Furthermore, afflictions assail us at the most inopportune times.
“Why is this happening to me?” I demand of providence, of persons within my sphere of influence and of myself –- as if a transformative answer is to be found in a fortune cookie.
Sorry. Age and affliction teach me that facile answers in this mystifying universe are a fantasy.
“Does any of this make sense?” I ask no one in particular.
Why do the vagaries of chance and peril haunt my broken existence? Life is hard.
Susan, in C.S. Lewis’ fantasy novel series, “The Chronicles of Narnia,” asks Mrs. Beaver if Aslan, the Great Lion, is “safe.” Aslan is Lewis’ Christ-figure.
“Safe?” responds Mrs.
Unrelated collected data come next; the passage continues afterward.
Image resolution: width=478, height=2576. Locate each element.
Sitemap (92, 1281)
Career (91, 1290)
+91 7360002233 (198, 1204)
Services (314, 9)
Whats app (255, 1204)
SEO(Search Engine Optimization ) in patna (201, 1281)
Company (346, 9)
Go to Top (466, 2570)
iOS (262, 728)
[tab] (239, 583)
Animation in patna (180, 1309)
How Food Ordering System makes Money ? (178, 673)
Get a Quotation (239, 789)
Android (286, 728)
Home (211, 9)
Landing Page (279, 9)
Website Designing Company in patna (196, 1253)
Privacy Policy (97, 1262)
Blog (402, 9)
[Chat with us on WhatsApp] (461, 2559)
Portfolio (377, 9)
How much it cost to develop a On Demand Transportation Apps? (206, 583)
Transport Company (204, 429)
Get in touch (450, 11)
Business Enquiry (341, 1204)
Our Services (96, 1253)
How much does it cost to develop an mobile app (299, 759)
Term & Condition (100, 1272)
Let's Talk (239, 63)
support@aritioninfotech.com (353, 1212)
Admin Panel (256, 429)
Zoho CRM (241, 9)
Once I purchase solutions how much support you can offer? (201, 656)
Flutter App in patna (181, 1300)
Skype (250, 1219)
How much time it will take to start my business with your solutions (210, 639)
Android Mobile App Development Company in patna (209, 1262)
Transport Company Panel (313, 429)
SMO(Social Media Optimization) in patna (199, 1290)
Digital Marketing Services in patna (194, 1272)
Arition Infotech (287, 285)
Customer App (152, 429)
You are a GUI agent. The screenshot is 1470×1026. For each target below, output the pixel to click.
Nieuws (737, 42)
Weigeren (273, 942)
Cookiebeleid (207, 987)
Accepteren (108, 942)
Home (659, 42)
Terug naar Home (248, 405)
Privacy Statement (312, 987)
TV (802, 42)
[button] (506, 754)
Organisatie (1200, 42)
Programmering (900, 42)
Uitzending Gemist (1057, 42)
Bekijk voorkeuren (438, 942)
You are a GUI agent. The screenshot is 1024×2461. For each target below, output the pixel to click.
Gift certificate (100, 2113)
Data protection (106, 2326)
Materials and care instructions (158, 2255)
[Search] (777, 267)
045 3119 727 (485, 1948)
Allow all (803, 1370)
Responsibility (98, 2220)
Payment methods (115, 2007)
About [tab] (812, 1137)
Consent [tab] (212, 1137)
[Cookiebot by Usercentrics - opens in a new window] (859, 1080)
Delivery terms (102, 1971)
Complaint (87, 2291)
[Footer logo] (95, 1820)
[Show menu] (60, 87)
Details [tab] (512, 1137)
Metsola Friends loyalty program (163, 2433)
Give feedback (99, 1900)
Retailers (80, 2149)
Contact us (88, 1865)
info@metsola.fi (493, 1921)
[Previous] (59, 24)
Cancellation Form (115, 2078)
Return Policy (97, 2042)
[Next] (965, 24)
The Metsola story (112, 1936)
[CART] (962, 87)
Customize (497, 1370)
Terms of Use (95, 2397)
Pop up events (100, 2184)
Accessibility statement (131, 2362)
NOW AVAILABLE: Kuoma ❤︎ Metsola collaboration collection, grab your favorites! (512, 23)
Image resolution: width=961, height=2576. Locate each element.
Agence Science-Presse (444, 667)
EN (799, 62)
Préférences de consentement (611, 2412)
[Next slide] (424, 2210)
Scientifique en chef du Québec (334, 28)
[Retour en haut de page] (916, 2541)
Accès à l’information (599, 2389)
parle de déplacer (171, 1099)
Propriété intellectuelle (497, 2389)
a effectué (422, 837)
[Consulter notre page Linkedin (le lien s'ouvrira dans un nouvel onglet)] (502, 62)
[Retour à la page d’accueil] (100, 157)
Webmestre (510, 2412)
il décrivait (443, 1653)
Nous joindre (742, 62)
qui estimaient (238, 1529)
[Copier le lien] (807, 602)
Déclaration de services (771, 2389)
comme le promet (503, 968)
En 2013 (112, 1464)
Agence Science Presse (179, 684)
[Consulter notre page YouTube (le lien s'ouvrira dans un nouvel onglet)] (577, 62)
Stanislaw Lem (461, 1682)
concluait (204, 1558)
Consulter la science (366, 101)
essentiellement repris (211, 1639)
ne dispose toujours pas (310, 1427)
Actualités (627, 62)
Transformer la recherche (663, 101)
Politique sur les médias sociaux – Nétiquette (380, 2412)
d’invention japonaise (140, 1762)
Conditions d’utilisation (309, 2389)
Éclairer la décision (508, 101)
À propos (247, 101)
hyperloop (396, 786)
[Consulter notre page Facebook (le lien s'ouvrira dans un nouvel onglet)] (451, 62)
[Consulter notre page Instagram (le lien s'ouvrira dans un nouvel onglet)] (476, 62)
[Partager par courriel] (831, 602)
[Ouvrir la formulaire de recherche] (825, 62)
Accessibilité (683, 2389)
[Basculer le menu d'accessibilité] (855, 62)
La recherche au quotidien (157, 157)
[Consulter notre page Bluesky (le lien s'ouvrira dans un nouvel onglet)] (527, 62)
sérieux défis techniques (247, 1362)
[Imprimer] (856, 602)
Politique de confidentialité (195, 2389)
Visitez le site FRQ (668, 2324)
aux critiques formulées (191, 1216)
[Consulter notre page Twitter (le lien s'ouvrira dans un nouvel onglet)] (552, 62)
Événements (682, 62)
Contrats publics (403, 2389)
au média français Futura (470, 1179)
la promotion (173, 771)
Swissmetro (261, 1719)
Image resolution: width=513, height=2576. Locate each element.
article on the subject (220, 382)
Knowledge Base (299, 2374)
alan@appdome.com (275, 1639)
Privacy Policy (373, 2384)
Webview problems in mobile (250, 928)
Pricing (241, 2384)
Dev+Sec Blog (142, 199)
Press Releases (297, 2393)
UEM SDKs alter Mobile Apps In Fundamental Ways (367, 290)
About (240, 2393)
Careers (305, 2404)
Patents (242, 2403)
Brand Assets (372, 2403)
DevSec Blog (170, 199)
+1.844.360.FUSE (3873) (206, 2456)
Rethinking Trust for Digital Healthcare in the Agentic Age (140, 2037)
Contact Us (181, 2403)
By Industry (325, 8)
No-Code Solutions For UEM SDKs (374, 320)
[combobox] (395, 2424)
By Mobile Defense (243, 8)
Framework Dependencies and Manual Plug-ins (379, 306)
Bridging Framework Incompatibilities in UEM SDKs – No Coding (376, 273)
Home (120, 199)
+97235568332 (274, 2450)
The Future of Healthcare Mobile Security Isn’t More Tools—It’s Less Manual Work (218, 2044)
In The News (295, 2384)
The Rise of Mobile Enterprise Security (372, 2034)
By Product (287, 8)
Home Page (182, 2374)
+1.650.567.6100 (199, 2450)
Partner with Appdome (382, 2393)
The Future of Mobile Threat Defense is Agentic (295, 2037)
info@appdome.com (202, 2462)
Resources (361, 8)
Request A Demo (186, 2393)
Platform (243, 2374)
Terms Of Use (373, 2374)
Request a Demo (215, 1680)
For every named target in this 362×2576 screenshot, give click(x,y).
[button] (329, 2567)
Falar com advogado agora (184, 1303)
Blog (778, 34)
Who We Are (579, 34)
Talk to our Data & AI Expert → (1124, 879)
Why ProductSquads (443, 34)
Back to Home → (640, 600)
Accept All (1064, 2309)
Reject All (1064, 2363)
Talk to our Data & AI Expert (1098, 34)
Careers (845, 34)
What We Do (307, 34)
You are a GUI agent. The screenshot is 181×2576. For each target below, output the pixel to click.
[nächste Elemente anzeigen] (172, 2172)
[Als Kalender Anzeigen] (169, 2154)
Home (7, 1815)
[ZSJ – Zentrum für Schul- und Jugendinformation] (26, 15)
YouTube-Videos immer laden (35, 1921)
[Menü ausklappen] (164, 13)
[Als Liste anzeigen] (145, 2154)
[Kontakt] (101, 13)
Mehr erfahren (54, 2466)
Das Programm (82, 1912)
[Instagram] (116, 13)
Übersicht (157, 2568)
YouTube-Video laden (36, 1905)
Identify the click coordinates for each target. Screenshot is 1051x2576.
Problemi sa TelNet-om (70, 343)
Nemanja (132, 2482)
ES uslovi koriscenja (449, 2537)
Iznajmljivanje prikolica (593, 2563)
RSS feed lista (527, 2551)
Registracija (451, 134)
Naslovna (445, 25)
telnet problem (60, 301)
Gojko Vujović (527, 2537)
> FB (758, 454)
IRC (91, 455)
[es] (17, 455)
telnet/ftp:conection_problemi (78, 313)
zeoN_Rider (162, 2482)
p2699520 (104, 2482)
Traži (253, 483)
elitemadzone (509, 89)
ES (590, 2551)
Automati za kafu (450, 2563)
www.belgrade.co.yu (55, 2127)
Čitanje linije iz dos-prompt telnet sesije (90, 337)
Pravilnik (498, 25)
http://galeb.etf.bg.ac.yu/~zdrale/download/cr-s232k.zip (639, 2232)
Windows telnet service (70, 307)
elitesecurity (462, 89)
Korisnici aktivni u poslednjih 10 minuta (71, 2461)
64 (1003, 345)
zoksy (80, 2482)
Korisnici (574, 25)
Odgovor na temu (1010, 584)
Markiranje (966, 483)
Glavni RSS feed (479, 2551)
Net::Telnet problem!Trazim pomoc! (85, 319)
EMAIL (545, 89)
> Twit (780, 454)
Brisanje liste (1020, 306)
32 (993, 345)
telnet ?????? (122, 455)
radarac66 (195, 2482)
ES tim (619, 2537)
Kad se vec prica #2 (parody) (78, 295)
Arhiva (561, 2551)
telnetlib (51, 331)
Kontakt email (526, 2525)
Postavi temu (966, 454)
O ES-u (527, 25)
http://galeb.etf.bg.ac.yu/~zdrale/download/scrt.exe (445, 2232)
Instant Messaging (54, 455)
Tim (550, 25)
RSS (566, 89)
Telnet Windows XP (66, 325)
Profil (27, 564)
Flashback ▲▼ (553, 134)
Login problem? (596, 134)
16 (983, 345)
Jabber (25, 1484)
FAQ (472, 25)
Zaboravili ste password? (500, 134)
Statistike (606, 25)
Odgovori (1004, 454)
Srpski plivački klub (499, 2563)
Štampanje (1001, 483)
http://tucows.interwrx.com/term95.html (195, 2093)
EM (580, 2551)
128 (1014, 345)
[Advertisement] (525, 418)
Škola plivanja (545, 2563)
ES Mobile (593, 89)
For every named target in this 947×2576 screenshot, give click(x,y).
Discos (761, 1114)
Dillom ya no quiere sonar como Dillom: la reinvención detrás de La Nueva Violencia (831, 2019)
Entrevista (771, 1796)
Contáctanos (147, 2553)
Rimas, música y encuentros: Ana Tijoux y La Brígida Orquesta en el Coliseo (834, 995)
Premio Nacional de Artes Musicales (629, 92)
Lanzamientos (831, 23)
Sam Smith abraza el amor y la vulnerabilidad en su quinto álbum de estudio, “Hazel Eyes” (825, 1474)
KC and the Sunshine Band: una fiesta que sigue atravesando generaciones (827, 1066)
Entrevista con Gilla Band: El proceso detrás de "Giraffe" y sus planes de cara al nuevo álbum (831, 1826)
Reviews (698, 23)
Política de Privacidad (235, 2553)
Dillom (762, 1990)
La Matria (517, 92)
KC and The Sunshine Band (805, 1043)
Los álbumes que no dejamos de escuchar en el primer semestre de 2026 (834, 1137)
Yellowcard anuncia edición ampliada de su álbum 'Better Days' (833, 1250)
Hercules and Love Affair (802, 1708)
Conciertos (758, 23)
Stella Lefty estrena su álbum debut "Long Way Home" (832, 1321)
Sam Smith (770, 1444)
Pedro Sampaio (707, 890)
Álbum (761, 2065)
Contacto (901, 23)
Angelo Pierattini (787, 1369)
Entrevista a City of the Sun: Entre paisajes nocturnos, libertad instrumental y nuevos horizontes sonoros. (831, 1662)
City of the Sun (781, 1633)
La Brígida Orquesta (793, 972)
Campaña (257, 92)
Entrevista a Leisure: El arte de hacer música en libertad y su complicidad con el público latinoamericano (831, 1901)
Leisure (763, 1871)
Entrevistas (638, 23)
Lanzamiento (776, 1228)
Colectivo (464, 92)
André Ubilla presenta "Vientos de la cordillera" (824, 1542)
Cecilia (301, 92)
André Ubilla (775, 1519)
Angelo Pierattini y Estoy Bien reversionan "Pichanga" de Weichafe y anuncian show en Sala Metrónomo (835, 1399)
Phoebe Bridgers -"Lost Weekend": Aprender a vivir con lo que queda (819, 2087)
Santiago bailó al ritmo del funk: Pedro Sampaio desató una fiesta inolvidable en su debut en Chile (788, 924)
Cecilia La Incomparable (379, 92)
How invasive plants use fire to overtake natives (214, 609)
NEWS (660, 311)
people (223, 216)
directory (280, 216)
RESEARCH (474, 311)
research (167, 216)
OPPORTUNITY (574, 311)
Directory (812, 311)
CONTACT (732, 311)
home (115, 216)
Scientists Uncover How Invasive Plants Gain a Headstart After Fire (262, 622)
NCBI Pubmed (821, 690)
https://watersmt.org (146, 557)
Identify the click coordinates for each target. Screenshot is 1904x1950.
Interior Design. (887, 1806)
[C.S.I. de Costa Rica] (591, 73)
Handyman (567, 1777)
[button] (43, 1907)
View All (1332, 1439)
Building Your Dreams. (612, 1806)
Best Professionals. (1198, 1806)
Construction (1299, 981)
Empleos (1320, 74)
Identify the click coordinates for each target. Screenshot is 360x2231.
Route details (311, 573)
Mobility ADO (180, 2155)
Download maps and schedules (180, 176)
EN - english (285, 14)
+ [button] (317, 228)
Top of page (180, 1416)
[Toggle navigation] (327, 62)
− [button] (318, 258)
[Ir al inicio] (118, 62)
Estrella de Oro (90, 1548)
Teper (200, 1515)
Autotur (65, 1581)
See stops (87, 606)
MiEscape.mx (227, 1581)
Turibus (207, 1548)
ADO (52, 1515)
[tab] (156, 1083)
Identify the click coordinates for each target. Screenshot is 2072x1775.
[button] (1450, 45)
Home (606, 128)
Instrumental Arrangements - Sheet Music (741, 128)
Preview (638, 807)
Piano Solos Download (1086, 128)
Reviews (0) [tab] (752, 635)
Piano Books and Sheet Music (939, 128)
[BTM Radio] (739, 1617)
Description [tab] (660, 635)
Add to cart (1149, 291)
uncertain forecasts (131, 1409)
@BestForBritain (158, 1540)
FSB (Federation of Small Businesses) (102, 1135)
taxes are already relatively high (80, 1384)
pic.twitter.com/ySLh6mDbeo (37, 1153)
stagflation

Beaver. “‘Course he isn’t safe. But he’s good. He’s the King.”
Nowhere that I venture this side of eternity is safe. Danger lurks everywhere. But the great creator and sustainer of all things is good. That I know.
The other day, an impaired driver at a major university’s homecoming parade plowed a car into a crowd and killed four unsuspecting people. Fifty others were hurt. Explain that, if you can. I can’t.
Who could have anticipated such a horrible tragedy? Do you suppose anyone in that community awoke Saturday morning dreading the looming carnage? Not likely.
We wander these earthly precincts clueless.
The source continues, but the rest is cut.